━━ READING PASSAGE

Common Mistakes and How to Avoid Them
Mistake #1: Failing to report all forms
If you have investments at multiple institutions or transferred accounts during the year, you might receive multiple 1099-DIVs. Overlooking even one can trigger an IRS notice. Create a checklist of all your investment accounts at the beginning of tax season and mark off each 1099-DIV as it arrives. If something's missing by mid-February, contact the financial institution.
Mistake #2: Confusing Box 1a and Box 1b
Box 1b (qualified dividends) is already included in Box 1a (total ordinary dividends)—they're not separate amounts to add together. Report the full Box 1a amount as ordinary dividends, then separately indicate the Box 1b amount as qualified dividends eligible for preferential rates. Adding them together essentially counts the same income twice.
Mistake #3: Ignoring corrected forms
Financial institutions sometimes issue corrected 1099-DIVs after you've already filed. These corrected forms (marked "CORRECTED" in the top margin) contain updated information that you're legally required to use. If the correction is significant, file Form 1040-X to amend your return. If it's a minor difference that doesn't change your tax liability, document why you didn't amend in your tax records.
Mistake #4: Not understanding nondividend distributions
The amount in Box 3 (nondividend distributions) isn't immediately taxable, but many taxpayers mistakenly report it as income. Instead, nondividend distributions reduce your cost basis in the investment. You'll only pay tax on this amount when you eventually sell the investment, as it increases your taxable gain or reduces your deductible loss.
Mistake #5: Forgetting about reinvested dividends
If you automatically reinvest dividends to purchase additional shares, those dividends are still taxable in the year paid. They appear on your 1099-DIV just like cash dividends. Don't assume reinvested dividends are tax-free until you sell the investment.
Mistake #6: Missing the reporting threshold
Just because an investment paid you less than $10 doesn't mean it's not taxable. You're required to report all dividend income even if you don't receive a 1099-DIV. Check your year-end investment statements for any unreported amounts.
What Happens After You File
Once you've filed your 2017 tax return using information from your 1099-DIV forms, several things happen behind the scenes.
IRS matching process: The IRS receives copies of all 1099-DIV forms issued by financial institutions and runs them through automated matching programs. These systems compare the amounts reported on your Form 1040 against the 1099-DIVs filed by payers. The IRS TIN Matching program helps ensure taxpayer identification numbers are correct before processing. If everything matches, your return proceeds through normal processing. If there's a discrepancy, you'll receive a computer-generated notice, typically a CP2000 or similar document, explaining the difference and proposing additional tax, penalties, and interest if applicable.
Notice timing: These matching notices often arrive 12 to 18 months after you file, since the IRS batch-processes information returns. Don't be surprised if you receive a notice about your 2017 return in mid-to-late 2019. The delay is normal—the IRS processes millions of returns and information documents.

━━━━
━━ STORED DATA

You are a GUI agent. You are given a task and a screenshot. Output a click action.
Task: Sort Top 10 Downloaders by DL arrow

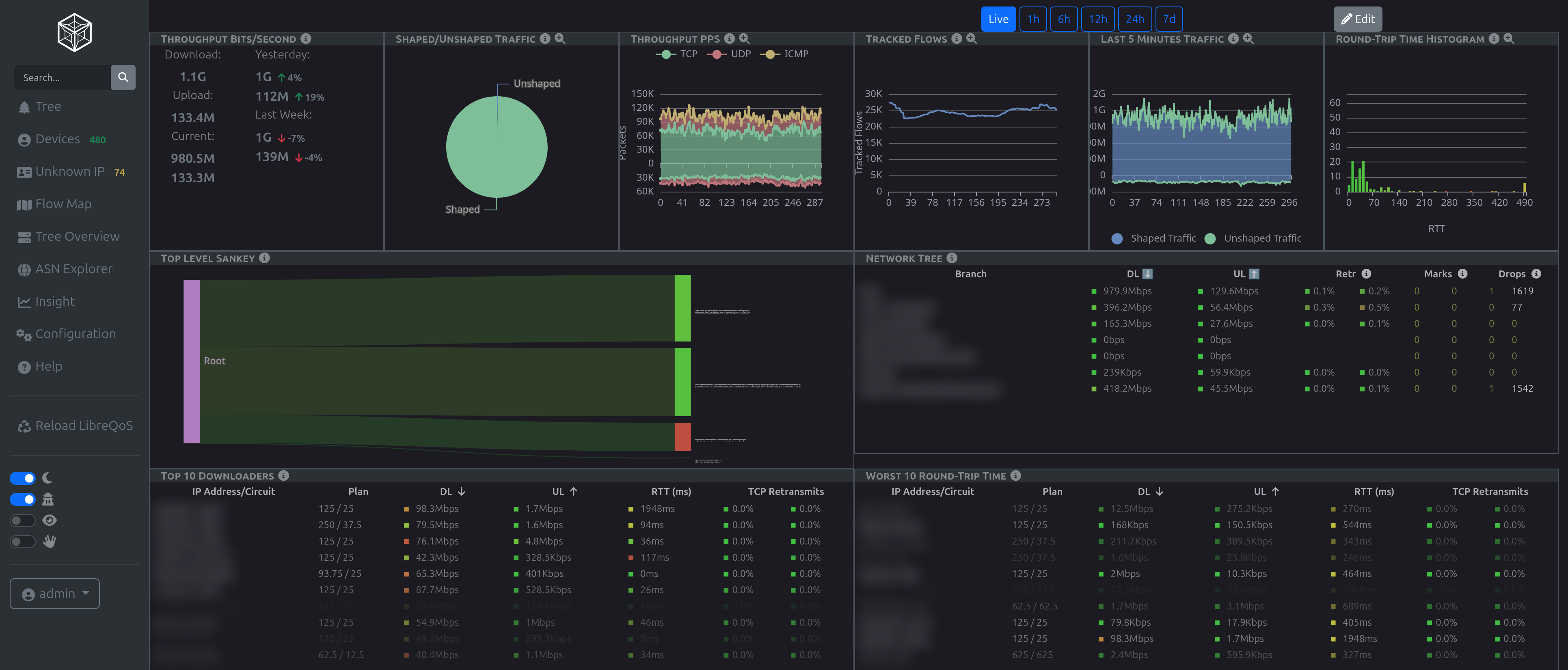pos(461,491)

━━━━

DIRECTIVES:
**a.** Update the stretch of the dividend tax guide from "Mistake #5: Forgetting" through "sell the investment.", swapping "shares" for "units".
**b.** Summarize the dividend tax guide in two sentences.
**c.** In the dividend tax guide, what form should you file if a corrected 1099-DIV shows a significant change?
The material comes from a different source than the dividend tax guide.

EXPECTED RESPONSES:
**a.**
Mistake #5: Forgetting about reinvested dividends
If you automatically reinvest dividends to purchase additional units, those dividends are still taxable in the year paid. They appear on your 1099-DIV just like cash dividends. Don't assume reinvested dividends are tax-free until you sell the investment.

**b.** The dividend tax guide lists six common mistakes in reporting 1099-DIV income: missing a form, adding Box 1b to Box 1a, ignoring corrected forms, reporting nondividend distributions as income, treating reinvested dividends as tax-free, and leaving out small dividend amounts. After you file, the IRS matches 1099-DIV forms against Form 1040, and any discrepancy produces a notice such as a CP2000, often 12 to 18 months later.

**c.** Form 1040-X, to amend your return.